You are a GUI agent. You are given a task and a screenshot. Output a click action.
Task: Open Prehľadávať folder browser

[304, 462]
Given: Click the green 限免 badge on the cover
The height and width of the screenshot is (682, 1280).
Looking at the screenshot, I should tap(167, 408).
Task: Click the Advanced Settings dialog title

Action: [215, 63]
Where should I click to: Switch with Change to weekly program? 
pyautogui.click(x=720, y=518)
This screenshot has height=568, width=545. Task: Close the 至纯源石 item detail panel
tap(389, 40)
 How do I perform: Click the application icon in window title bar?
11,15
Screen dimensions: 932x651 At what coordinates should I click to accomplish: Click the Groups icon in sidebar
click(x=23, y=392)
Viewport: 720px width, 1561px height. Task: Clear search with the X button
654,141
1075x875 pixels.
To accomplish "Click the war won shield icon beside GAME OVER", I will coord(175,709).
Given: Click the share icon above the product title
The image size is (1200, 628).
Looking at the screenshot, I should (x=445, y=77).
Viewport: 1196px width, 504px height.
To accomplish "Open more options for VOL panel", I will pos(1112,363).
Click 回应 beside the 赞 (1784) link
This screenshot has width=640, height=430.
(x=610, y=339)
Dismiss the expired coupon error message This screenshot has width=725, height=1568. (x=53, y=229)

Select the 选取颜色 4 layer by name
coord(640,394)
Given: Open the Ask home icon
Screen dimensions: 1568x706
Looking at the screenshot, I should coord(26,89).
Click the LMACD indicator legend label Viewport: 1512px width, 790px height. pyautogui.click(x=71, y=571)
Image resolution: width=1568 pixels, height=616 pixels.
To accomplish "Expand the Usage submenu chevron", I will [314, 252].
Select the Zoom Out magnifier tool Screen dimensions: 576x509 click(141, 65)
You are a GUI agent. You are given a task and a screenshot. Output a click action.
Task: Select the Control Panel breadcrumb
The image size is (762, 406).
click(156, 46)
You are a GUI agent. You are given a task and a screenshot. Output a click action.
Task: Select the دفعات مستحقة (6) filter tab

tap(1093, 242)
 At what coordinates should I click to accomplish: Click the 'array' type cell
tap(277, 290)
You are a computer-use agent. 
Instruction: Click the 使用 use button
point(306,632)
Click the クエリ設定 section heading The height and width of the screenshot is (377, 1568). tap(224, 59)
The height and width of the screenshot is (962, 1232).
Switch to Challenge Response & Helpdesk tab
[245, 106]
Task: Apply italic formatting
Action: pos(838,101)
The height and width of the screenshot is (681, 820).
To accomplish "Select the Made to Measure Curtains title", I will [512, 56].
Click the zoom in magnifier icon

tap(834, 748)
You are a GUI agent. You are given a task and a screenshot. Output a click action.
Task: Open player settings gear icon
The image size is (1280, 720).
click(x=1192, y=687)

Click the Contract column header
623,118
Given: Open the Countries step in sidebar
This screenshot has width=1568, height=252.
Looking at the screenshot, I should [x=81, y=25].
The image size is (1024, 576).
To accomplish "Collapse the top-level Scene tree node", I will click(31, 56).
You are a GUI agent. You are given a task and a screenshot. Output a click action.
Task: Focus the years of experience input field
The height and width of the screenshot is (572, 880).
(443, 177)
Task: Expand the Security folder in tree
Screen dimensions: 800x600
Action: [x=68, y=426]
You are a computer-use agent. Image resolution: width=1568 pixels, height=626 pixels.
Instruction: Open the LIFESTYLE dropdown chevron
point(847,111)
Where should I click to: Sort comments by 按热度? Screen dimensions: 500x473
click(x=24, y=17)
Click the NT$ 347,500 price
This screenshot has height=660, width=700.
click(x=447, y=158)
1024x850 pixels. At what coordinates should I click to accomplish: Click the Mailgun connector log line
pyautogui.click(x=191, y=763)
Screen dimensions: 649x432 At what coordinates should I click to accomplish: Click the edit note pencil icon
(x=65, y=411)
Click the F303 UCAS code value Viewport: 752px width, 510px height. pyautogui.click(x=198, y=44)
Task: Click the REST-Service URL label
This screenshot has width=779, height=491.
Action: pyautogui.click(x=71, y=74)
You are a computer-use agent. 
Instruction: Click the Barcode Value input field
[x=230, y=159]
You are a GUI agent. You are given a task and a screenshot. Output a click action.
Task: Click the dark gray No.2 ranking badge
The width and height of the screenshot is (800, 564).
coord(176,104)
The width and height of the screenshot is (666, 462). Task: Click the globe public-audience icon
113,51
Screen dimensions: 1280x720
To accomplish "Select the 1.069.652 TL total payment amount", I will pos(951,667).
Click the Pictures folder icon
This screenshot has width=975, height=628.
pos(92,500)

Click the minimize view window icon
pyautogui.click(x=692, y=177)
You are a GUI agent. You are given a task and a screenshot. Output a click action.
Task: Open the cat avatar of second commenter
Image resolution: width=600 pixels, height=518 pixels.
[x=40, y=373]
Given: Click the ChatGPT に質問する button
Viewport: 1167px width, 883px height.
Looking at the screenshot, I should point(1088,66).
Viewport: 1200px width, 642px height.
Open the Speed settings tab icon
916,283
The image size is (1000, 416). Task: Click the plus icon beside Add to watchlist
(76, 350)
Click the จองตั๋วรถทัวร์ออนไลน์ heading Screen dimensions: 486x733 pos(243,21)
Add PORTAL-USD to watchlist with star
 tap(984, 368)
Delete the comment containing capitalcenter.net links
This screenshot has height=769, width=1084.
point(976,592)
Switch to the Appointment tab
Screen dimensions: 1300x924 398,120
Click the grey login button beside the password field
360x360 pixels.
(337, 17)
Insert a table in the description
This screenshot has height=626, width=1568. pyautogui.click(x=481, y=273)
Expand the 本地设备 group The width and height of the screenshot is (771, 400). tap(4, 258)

→ Required work:
Retype the entries exactly from the first line, stopping after the line with "Viewport: 1196px width, 504px height.".

→ Output of the task:
You are a GUI agent. You are given a task and a screenshot. Output a click action.
Task: Open Prehľadávať folder browser

[304, 462]
Given: Click the green 限免 badge on the cover
The height and width of the screenshot is (682, 1280).
Looking at the screenshot, I should tap(167, 408).
Task: Click the Advanced Settings dialog title

Action: [215, 63]
Where should I click to: Switch with Change to weekly program? 
pyautogui.click(x=720, y=518)
This screenshot has height=568, width=545. Task: Close the 至纯源石 item detail panel
tap(389, 40)
 How do I perform: Click the application icon in window title bar?
11,15
Screen dimensions: 932x651 At what coordinates should I click to accomplish: Click the Groups icon in sidebar
click(x=23, y=392)
Viewport: 720px width, 1561px height. Task: Clear search with the X button
654,141
1075x875 pixels.
To accomplish "Click the war won shield icon beside GAME OVER", I will coord(175,709).
Given: Click the share icon above the product title
The image size is (1200, 628).
Looking at the screenshot, I should (x=445, y=77).
Viewport: 1196px width, 504px height.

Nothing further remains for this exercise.